В июне 1876 года, накануне сербско-турецкой войны{74}, в кафе Лабас в Бухаресте, за столиком, заваленным европейскими газетами, оживленно беседовала группа болгар. Остальные столики занимали румыны, евреи, французы, немцы и прочие иностранцы. Одни спорили о политике, другие за кружкой пива просматривали газеты.
Собравшееся общество обсуждало последние тревожные известия о неизбежной войне.
Если бы кто-нибудь вздумал прислушаться к разговорам за любым столиком, для него сразу стало бы ясно, что эти иностранцы сочувствуют туркам. Все они ждали момента, когда маленькая Сербия будет раздавлена огромными силами Абдул-Керим-паши{75}, сосредоточенными на сербской границе. То и дело раздавались восклицания, оскорбительные не только для сербов, но и для всех славян вообще.
Иначе чувствовала и думала лишь небольшая группа болгар, находившаяся в кафе.

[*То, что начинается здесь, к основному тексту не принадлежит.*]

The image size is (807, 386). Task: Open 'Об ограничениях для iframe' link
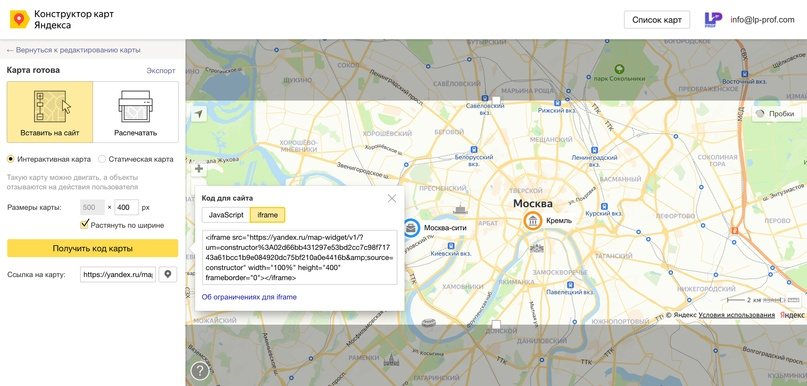249,297
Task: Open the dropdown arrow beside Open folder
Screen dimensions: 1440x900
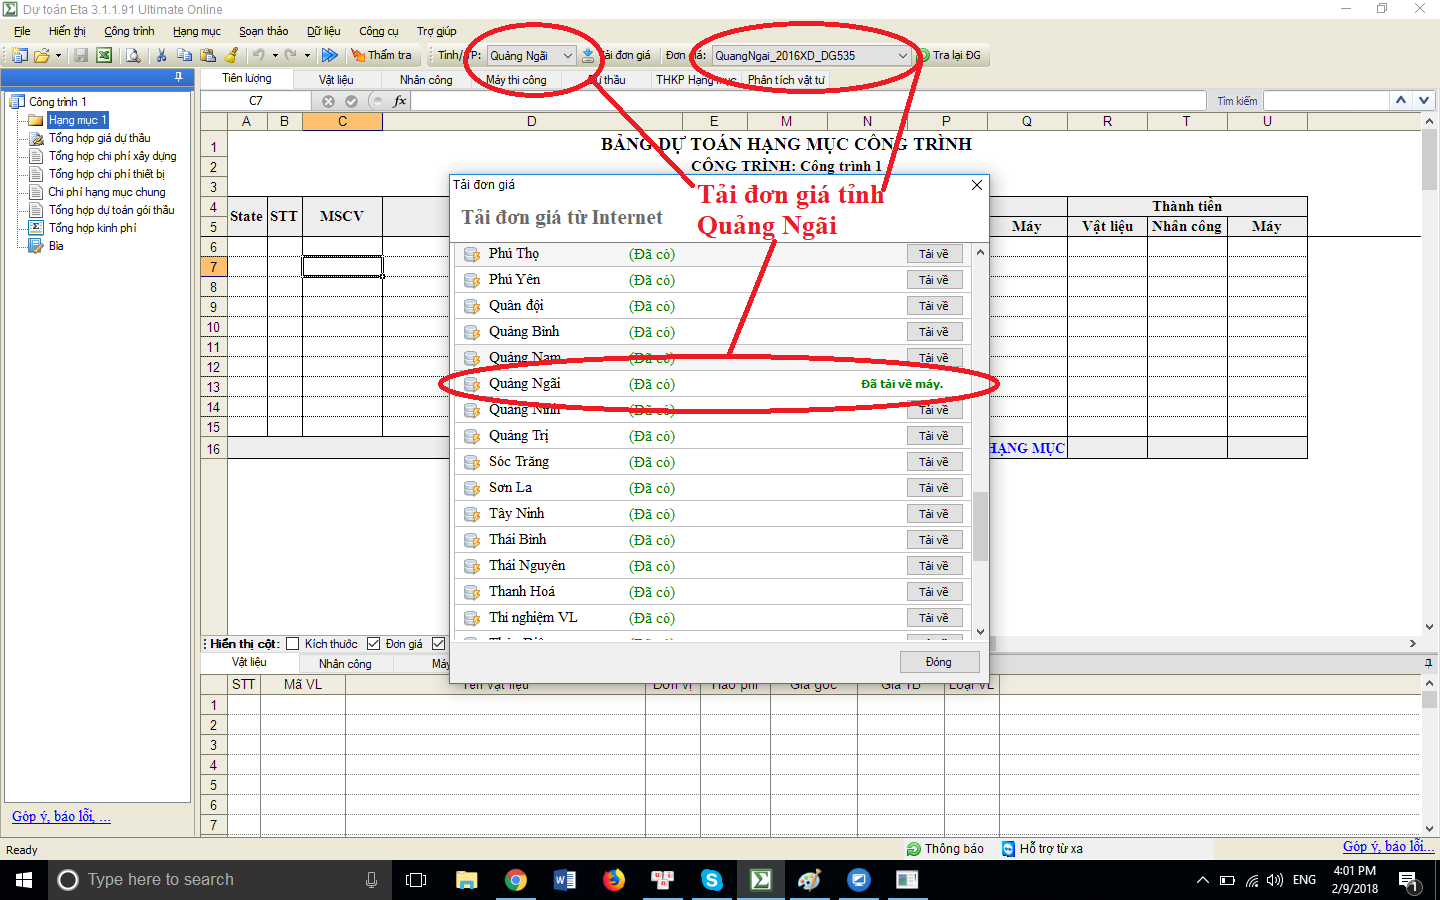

— По последним сведениям, в Сербии в данное время под ружьем девяносто три тысячи. Если так, — это немало, — заявил маленький, толстый, смуглый болгарин с черной мушкой под нижней губой. Его изящный костюм, цилиндр и дородность красноречиво говорили о том, что этот политик — из богачей. В произведениях Каравелова показан такой тип бухарестского болгарина.
— Да еще добавьте к этому генерала Черняева{76} — глубокомысленно заметил весьма элегантный молодой человек со шрамом на щеке и тупым взглядом.
— Агентство Гавас сообщает, что Россия сосредоточивает свои войска в Бессарабии и что сюда направляются многочисленные русские добровольцы. Россия ни в коем случае не оставит Сербию, — заключил третий собеседник, человек лет тридцати, с сухим, бесстрастным лицом.
— Где же эти наши болгарские бродяги? Посмотреть бы их теперь на деле! Пусть покажут свои патриотические чувства! Всю зиму о них кричали, — язвительно заметил первый собеседник и сердито откашлялся.
Молодой человек со шрамом трижды кивнул головой в знак согласия.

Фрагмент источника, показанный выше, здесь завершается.